涅槃図(定林寺本)

07涅槃図(定林寺本)

2曲1隻屏風 ※
紙本着色
162.0×156.0
19世紀後期
和田町・定林寺蔵

左下に「狩野聞水斎信由謹而書之」の款記があり、「素扑」という印が捺されているため、幕末の頃に備中松山藩の絵師(11石2人扶持)として活躍した狩野素扑による作品であることが分かります。狩野素扑(1838〜1910)は祥雲寺開山堂天井絵(高梁市指定文化財)や「備中松山城の図」等の作例があります。

現在の定林寺本の画面は欠けている部分が多く、紙本の紙継ぎ部分で絵が途切れるという状態です。しかし、絵がある部分の状態をみると、湿気による染みや汚れの付着もなく、顔料の変色も見られないため、欠損が多い割には画面の状態が良好であるといえます。このような状態から、定林寺本は相当に破損していた作品を手本として、祖本の残っていた部分のみを写した、模写や絵手本のような目的の作品である可能性が考えられます。

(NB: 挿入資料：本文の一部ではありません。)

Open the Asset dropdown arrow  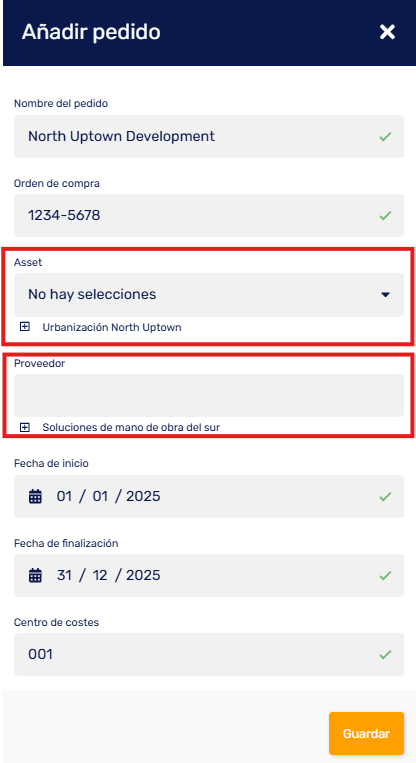click(385, 294)
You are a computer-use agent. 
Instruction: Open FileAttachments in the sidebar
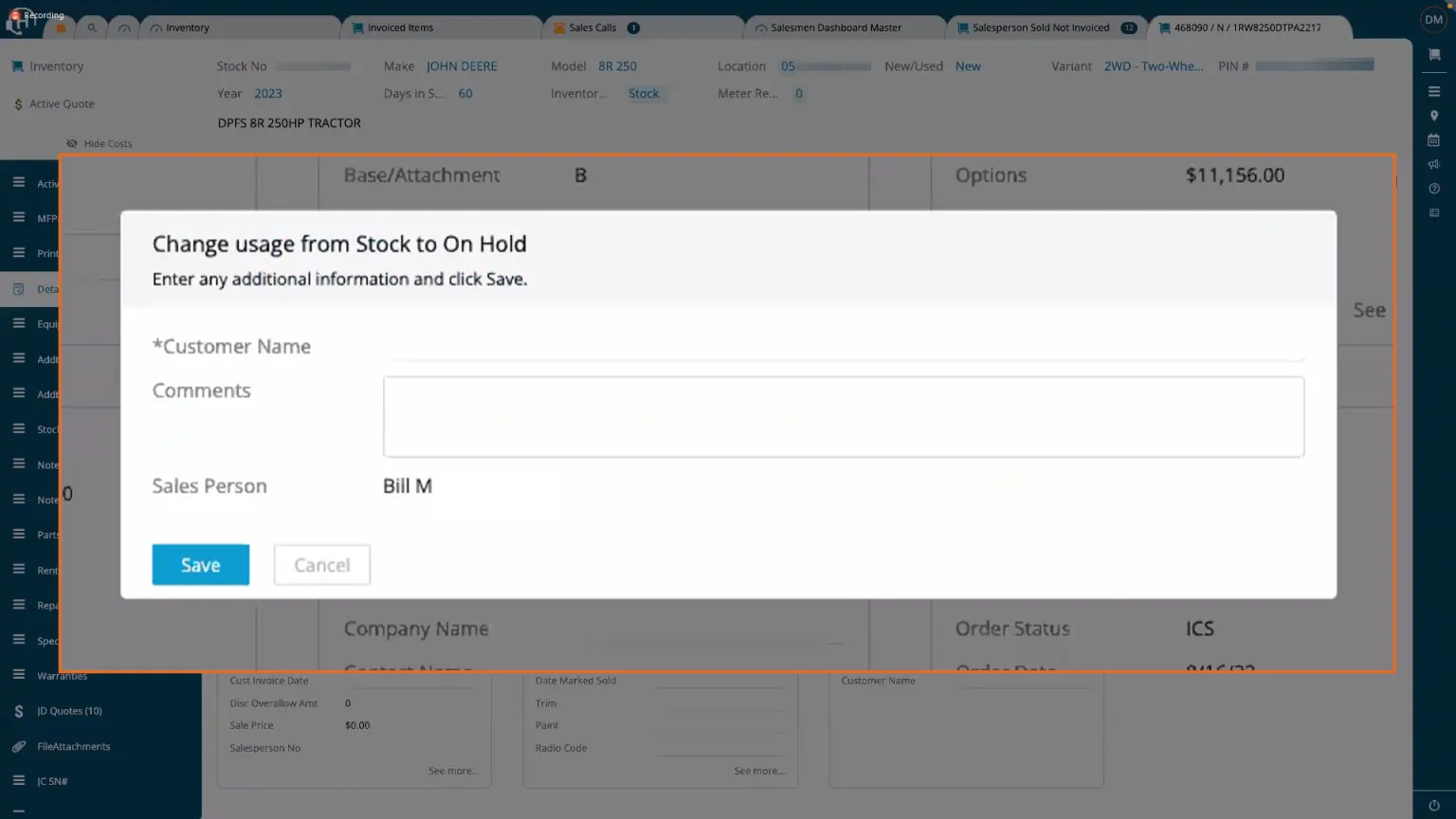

寿覚院本と比較すると、会衆の配置から細かい着衣の柄まで完全に一致しており、同じ祖本を転写したものと考えられます。釈迦の顔の表現は鼻梁線や眼窩線の描き方が伝統的な仏画とは異なり、まるで生身の人間の様な表現となっている点が特徴的で、このような表現は祖本から忠実に受け継いだものと考えられ、祖本も狩野派の絵師による作品と考えられます。よどみのない筆致で、破綻なく形を描いており、狩野素扑の技量の高さがうかがえます。